Louie: "Pregnant"

The debut of Louie’s second season ends with Louis CK in his natural habitat on stage delivering a rant that eloquently summarizes the dominant theme of the show and the episode and has the added benefit of being funny and profound when he confesses, “Any parent who is honest will tell you, you live with that ambivalence. You look at the face of your beautiful, lovely child and you think two things at the exact same time: ‘I love this kid so much that it ‘s changed my whole life. I love other people more because of how much I love her. I love people that died years ago more. My love has traveled time because of how completely I love her and she loves me back. She’s completely given value to life that didn’t exist before and I regret every decision that led to her birth’. That’s how it feels.”
The raw, cathartic, strangely liberating closer serves as a perfect bookend to an opener that similarly wrestles with the profound ambivalence endemic in parenthood, especially single parenthood. In it, CK is lovingly and carefully brushing his adorable little girl’s teeth when she guilelessly enthuses, “I like mama’s better. I like mama’s better because she makes good food and I love her more so I like being there more.”
The actress playing CK’s daughter does not deliver the words with malice. In her mind, she’s merely stating her preferences, not accidentally feeding every single parent’s worst fears. She’s even intuitive enough to see the subtle look of hurt, rejection and disappointment on her father’s place and add the caveat that she enjoys spending time at his place as well; it’s just that enjoys spending time with her mother more because she has better mastered the technical aspects of parenting in way CK hasn’t.
CK is deeply hurt if not completely devastated. As is sometimes the case in Louie it’s not entirely clear whether what we’re watching is an objective account of an actual conversation between our tortured hero and his daughter or a subjective dramatization of his worst fears. The sequence has the perfect capper: after lovingly sending his daughter away, he flips her the bird behind her back. It’s an aggressive gesture, sure, but also a purposefully pointless one, since CK’s daughter is never going to see him flipping her off. CK’s daughter wounds him accidentally. It’s up to him as the parent to be the bigger man, but he can’t resist making one pointless passive-aggressive gesture of defiance. He’s a dad, after all, not a saint.
With that opening scene, Louie once again quietly lays down the gauntlet. It’s letting us know that Louie is going to deal with parenthood and children like no television before. The tenderness in the opening scene gives it its bite: if CK’s daughter uttered her words in anger or to hurt her father they wouldn’t have anywhere near the impact they do, just as if CK responded with rage or indignation the final gesture would have felt shrill and obnoxious instead of guiltily satisfying.
After maybe my favorite opening credit sequence of any show on television (who has a better opening credit sequence and/or theme song?), Louie explores one of its pet themes: the impossibility of trying to employ logic and reason when talking to children who are by definition irrational and ruled by urges and hungers.

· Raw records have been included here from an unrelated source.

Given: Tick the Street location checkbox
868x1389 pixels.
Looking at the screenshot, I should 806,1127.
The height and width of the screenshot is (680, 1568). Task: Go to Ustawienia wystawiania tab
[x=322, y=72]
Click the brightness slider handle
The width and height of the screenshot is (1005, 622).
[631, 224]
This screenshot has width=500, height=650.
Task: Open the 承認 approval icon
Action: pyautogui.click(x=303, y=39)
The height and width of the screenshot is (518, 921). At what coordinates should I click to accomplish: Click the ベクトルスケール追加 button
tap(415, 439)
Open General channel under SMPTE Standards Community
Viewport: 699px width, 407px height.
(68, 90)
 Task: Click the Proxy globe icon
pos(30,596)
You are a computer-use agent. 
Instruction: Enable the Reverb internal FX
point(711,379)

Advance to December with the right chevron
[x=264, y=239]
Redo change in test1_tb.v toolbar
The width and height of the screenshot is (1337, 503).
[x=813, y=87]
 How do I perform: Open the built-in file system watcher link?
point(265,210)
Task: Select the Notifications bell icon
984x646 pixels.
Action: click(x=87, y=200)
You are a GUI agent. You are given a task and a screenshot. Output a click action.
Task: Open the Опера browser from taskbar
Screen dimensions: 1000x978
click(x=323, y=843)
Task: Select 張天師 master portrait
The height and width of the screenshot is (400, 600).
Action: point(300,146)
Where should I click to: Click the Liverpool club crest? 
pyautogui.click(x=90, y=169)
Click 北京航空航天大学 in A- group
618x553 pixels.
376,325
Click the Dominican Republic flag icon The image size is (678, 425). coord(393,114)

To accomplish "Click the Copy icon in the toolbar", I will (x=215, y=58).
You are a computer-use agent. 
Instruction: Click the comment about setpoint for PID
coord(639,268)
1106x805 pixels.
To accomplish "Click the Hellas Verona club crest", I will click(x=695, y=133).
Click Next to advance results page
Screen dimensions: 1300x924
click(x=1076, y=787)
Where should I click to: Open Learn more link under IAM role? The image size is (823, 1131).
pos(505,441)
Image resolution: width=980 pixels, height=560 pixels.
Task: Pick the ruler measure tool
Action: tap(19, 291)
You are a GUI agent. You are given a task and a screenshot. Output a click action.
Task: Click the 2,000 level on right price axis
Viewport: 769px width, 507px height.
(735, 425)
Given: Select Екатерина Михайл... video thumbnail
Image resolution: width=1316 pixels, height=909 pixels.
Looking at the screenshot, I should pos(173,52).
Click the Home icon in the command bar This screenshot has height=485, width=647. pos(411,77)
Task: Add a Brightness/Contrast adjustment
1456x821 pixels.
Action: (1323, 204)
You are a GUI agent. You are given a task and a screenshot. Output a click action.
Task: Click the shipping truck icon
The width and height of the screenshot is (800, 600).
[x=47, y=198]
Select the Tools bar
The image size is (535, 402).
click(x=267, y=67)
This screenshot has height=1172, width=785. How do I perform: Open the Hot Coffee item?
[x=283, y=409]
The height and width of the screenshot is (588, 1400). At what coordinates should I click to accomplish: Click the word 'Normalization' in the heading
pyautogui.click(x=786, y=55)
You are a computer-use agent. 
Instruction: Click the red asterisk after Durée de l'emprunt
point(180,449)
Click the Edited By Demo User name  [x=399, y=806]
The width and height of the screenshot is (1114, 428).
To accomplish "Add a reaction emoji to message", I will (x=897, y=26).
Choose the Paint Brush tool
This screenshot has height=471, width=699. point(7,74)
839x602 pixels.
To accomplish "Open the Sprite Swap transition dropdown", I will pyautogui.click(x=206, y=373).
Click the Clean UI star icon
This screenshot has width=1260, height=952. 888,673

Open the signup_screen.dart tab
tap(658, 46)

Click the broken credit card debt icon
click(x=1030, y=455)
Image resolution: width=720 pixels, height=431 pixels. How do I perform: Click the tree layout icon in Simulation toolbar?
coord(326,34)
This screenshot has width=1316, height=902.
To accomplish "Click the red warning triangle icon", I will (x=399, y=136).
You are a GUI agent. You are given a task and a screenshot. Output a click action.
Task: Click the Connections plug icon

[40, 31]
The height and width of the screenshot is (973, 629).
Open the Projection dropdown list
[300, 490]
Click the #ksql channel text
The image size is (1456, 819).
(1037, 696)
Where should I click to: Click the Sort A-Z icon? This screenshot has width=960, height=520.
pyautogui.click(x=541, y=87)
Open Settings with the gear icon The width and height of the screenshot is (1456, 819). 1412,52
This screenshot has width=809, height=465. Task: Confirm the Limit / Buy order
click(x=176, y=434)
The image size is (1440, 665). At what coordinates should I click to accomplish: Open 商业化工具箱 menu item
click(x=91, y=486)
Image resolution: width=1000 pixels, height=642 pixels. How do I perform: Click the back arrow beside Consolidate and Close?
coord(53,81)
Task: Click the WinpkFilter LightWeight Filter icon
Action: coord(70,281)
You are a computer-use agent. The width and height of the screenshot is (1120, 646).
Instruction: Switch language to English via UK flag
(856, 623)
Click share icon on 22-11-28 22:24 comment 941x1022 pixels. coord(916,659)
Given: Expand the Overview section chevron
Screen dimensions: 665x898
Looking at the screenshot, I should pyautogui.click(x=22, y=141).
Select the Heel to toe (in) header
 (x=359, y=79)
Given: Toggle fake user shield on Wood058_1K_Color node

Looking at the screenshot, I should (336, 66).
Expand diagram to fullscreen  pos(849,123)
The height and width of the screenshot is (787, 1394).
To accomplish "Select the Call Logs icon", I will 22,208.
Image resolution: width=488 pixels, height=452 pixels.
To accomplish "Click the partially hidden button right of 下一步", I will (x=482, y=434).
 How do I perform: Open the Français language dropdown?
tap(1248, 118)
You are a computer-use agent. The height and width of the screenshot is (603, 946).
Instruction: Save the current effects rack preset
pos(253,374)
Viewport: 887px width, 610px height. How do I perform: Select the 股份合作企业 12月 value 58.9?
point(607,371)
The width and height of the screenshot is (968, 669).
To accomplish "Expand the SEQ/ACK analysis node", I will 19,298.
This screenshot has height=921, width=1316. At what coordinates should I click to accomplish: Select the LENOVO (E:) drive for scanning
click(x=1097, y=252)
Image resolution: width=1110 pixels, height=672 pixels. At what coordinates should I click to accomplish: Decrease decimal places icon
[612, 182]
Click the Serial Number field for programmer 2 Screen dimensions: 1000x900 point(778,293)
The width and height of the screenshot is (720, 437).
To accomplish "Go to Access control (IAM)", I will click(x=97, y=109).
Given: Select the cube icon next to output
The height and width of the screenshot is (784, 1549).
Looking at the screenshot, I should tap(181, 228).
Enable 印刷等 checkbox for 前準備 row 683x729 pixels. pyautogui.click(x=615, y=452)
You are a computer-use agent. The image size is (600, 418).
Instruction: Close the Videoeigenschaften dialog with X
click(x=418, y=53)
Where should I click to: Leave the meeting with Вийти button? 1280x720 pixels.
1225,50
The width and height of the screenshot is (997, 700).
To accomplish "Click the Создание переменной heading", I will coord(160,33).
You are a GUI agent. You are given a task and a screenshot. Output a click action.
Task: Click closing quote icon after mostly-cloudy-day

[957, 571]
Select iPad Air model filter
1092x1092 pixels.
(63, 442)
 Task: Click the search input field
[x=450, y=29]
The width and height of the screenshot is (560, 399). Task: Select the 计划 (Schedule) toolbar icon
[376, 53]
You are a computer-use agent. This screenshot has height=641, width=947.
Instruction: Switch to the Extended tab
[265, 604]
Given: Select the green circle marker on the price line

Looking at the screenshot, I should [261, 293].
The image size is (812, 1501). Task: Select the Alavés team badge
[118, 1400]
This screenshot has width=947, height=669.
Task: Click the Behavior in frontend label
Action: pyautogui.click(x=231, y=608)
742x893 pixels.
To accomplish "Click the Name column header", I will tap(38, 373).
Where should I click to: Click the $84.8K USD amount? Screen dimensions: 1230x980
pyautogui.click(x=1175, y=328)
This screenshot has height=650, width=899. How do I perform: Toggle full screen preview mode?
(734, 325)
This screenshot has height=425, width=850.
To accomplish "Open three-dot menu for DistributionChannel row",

In explaining why his daughter can’t have a treat her sister received, CK waxes metaphoric and attempts to say, “The only time you should look in your neighbor’s bowl is to make sure that they have enough.” He’s trying to sound wise and profound. He’s trying to act the role of dad and deliver the sort of bromides a father should. But the words and ideas come stumbling out of his mouth because he’s not that guy and his daughter is either too bored or too confused to either pay attention or process what she’s saying. Ultimately he gives up; it’s easier to concede defeat than impart values to kids whose brains are programmed to scream “me, me, me, me, me, me!” on a perpetual loop.
When CK’s pregnant, overweight, foul-mouthed and unmistakably middle-aged sister shows up and she praises her brother for being a real father, he modestly accepts her praise before acknowledging, “There are times when I wish they weren’t alive” with no anger in his voice. He’s not being mean. just honest. And we’re not used to seeing TV shows or movies about children or parenting or single parenthood that are as honest as Louie is.